The peer-to-peer ridesharing, food delivery, and transportation network company, Uber has recently agreed to sell its Southeast Asia business to its primary competitor, Grab. The decision was taken after the company sold its business in China to local rival, Didi Chuxing in 2016 due to a further retreat from the international operations.
As per reports, Uber will keep a 27.5 percent stake in the Singapore based ride-hailing company. Furthermore, Uber’s chief will also get involved in Grab’s board. The deal’s value has not been publicized, but it will include the sale of all Uber’s operations including its food delivery service.
As Grab being one of Southeast Asia’s most popular taxi company that operates in eight nations including Singapore, Malaysia, Indonesia, and Vietnam, this contract is believed to a victory for both the rival companies.

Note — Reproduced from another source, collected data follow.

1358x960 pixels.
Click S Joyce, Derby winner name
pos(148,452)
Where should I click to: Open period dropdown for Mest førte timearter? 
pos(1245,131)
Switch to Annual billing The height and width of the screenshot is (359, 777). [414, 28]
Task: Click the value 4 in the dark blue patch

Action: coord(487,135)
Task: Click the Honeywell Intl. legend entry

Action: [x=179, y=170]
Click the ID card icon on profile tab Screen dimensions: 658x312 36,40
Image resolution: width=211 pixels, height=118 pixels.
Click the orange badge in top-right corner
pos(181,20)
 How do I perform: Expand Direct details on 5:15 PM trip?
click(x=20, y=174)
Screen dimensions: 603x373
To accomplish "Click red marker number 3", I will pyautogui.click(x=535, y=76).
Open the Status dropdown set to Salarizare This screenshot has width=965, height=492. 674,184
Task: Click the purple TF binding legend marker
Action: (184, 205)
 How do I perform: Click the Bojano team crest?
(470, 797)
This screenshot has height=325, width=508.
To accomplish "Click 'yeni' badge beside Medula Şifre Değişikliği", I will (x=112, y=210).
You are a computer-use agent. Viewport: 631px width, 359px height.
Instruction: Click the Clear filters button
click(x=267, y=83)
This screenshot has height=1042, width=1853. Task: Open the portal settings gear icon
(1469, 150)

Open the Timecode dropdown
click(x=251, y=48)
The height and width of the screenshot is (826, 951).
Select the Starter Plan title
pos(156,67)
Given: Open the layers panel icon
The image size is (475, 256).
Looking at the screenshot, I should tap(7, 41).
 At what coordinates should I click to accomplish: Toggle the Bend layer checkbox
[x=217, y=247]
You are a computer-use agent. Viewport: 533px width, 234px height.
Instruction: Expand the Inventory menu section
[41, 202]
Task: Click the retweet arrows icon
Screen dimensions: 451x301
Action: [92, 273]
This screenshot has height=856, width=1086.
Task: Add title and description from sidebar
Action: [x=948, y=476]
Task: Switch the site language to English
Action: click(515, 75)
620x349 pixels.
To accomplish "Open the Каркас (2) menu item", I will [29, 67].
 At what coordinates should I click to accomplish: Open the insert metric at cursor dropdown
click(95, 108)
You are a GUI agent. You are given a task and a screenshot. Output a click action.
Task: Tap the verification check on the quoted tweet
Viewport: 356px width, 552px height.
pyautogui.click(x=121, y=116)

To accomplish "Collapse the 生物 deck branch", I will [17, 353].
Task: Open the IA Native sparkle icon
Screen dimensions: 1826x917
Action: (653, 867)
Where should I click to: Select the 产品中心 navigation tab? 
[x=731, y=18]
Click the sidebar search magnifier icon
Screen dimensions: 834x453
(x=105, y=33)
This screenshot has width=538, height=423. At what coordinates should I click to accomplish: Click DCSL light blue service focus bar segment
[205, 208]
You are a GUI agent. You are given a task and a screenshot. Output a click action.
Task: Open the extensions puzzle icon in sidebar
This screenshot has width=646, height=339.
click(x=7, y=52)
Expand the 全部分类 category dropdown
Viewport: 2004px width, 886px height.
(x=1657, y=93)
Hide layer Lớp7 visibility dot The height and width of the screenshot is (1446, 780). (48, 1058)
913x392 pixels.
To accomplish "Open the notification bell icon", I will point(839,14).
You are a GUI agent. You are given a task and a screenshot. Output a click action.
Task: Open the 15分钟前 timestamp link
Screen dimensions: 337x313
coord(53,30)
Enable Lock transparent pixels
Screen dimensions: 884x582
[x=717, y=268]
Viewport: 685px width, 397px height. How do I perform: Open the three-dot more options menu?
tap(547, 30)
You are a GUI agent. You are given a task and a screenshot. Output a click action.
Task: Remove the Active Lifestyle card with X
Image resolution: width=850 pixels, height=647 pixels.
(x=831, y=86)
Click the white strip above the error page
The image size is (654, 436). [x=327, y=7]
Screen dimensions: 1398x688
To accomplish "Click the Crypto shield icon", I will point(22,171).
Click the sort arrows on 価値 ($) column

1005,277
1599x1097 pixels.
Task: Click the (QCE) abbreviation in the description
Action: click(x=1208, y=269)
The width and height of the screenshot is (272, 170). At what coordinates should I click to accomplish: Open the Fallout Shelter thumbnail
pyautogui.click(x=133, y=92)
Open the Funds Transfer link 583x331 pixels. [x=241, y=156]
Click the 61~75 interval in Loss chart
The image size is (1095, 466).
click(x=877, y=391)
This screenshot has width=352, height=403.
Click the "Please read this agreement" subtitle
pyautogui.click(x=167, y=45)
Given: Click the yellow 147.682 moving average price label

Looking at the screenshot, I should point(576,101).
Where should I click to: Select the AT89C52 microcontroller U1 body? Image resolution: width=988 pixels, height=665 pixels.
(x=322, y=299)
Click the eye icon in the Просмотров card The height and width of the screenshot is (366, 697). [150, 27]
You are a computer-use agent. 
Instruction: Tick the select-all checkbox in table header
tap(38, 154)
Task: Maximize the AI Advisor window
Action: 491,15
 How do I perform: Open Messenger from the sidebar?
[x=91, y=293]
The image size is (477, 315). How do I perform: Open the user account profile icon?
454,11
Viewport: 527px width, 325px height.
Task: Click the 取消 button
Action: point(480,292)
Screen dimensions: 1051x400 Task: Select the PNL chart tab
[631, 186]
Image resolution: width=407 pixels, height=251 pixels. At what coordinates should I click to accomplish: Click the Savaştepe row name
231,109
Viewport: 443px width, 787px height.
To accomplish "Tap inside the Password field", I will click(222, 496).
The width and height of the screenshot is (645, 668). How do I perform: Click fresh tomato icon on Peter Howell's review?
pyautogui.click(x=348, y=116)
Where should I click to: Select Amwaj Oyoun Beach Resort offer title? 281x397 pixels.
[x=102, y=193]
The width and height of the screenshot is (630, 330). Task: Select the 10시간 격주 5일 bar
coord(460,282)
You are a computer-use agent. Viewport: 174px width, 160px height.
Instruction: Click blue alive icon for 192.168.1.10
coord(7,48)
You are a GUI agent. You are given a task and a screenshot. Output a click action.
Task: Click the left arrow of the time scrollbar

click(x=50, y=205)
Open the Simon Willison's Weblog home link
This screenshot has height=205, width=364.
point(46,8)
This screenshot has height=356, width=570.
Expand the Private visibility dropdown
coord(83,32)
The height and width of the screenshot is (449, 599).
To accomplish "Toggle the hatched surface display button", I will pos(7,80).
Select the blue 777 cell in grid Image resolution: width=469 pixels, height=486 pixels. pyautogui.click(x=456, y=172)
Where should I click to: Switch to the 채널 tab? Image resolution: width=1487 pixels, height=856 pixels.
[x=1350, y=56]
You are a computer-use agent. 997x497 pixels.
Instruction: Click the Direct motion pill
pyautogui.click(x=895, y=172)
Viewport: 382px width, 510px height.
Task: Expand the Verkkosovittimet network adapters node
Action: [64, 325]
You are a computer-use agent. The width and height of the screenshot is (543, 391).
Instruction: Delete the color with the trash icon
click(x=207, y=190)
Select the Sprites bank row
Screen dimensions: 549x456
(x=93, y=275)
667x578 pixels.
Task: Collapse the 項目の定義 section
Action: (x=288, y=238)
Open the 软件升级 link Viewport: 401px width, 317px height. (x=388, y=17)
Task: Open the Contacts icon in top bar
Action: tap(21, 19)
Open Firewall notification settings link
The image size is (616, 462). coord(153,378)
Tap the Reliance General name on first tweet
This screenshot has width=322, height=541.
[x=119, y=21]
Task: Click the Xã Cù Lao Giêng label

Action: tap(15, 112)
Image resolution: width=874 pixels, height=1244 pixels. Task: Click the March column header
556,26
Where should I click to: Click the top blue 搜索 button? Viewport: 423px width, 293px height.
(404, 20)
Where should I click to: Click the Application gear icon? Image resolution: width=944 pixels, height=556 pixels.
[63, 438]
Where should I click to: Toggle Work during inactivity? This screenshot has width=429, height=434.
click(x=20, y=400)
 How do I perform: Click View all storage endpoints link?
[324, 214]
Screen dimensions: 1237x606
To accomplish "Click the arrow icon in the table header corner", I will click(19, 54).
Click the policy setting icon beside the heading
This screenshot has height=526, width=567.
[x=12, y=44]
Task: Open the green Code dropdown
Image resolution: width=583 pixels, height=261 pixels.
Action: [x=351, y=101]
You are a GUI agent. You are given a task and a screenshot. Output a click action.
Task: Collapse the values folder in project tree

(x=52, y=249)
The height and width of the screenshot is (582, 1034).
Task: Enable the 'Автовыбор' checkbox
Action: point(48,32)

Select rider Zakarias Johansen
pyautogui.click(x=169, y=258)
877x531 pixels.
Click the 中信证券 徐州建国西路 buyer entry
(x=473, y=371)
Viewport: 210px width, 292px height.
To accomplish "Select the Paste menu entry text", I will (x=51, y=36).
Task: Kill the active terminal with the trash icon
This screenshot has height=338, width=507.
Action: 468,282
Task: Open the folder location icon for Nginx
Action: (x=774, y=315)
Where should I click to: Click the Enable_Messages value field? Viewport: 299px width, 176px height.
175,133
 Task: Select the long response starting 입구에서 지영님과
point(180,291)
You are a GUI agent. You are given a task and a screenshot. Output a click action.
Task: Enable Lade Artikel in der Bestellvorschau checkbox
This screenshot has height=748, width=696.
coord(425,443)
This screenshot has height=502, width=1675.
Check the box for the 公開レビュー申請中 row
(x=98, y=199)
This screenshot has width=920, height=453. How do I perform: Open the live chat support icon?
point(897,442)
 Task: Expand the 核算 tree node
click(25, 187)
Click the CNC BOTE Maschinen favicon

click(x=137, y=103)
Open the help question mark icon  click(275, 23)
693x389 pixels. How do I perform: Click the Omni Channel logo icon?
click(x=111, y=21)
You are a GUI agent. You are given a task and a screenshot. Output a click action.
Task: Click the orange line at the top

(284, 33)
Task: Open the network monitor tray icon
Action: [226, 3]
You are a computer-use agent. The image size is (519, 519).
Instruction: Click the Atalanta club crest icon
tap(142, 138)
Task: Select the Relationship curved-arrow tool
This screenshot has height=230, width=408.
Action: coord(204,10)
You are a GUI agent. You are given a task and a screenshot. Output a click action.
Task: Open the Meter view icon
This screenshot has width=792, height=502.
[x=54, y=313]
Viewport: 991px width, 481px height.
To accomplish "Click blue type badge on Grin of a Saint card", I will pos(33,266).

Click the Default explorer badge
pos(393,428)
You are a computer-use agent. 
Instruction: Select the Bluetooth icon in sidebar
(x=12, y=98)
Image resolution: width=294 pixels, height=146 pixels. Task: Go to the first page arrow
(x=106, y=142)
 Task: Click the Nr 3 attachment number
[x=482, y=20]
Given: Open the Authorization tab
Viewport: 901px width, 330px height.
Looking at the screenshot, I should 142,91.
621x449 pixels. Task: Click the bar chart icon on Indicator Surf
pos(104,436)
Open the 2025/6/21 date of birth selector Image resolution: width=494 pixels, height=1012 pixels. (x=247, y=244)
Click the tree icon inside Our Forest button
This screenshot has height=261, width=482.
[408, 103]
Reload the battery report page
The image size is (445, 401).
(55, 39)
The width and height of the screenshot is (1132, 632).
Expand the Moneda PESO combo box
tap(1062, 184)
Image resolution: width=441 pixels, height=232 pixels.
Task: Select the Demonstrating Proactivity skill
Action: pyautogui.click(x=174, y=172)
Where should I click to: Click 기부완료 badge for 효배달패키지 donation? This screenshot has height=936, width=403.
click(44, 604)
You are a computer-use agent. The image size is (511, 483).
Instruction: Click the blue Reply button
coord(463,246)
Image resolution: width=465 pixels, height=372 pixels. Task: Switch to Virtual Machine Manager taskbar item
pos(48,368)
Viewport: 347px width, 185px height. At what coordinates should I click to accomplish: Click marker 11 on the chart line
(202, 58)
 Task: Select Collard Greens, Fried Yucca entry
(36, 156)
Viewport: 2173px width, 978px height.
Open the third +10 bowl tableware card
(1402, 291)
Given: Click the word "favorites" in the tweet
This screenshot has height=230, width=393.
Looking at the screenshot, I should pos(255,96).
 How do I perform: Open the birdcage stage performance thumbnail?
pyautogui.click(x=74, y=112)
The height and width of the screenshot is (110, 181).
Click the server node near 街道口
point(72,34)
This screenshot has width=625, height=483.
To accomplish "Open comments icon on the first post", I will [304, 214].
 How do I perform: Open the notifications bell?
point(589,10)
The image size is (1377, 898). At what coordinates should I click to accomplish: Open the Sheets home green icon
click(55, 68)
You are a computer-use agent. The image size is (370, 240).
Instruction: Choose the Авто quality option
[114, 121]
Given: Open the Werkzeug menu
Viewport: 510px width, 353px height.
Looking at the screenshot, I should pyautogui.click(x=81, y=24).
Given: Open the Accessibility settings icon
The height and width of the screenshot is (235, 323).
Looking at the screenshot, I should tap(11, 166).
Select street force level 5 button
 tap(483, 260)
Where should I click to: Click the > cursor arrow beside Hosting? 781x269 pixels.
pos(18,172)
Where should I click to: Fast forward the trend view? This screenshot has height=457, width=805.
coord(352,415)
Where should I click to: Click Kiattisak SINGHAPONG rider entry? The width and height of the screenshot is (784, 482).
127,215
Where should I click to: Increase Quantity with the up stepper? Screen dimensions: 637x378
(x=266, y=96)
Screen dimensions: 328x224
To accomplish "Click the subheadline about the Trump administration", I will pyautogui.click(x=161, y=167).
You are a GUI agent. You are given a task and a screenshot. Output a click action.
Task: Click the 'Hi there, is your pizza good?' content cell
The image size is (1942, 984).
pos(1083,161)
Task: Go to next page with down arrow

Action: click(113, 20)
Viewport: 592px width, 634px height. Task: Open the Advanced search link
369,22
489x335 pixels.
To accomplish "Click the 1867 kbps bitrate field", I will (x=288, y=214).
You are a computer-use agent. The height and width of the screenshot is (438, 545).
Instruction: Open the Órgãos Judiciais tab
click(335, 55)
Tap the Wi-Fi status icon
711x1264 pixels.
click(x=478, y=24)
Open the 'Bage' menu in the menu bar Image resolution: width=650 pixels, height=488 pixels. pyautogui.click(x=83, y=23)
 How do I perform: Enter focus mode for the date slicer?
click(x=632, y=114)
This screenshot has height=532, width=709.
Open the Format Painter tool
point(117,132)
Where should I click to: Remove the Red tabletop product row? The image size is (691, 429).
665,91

Competition in the Taxi service sector has been very rapid which eventually resulted in discounts and promotions being offered to the riders and hence, it has reduced the profit margins for the drivers. But solidification in the industry was expected after Japan’s Softbank Group made a huge investment in Uber earlier this year. This was done for strengthening the industry and to improve the revenues.
“The firm wanted to become more relevant to users' everyday lives and planned to expand its food delivery service”, Grab's boss said in an interview with a news channel.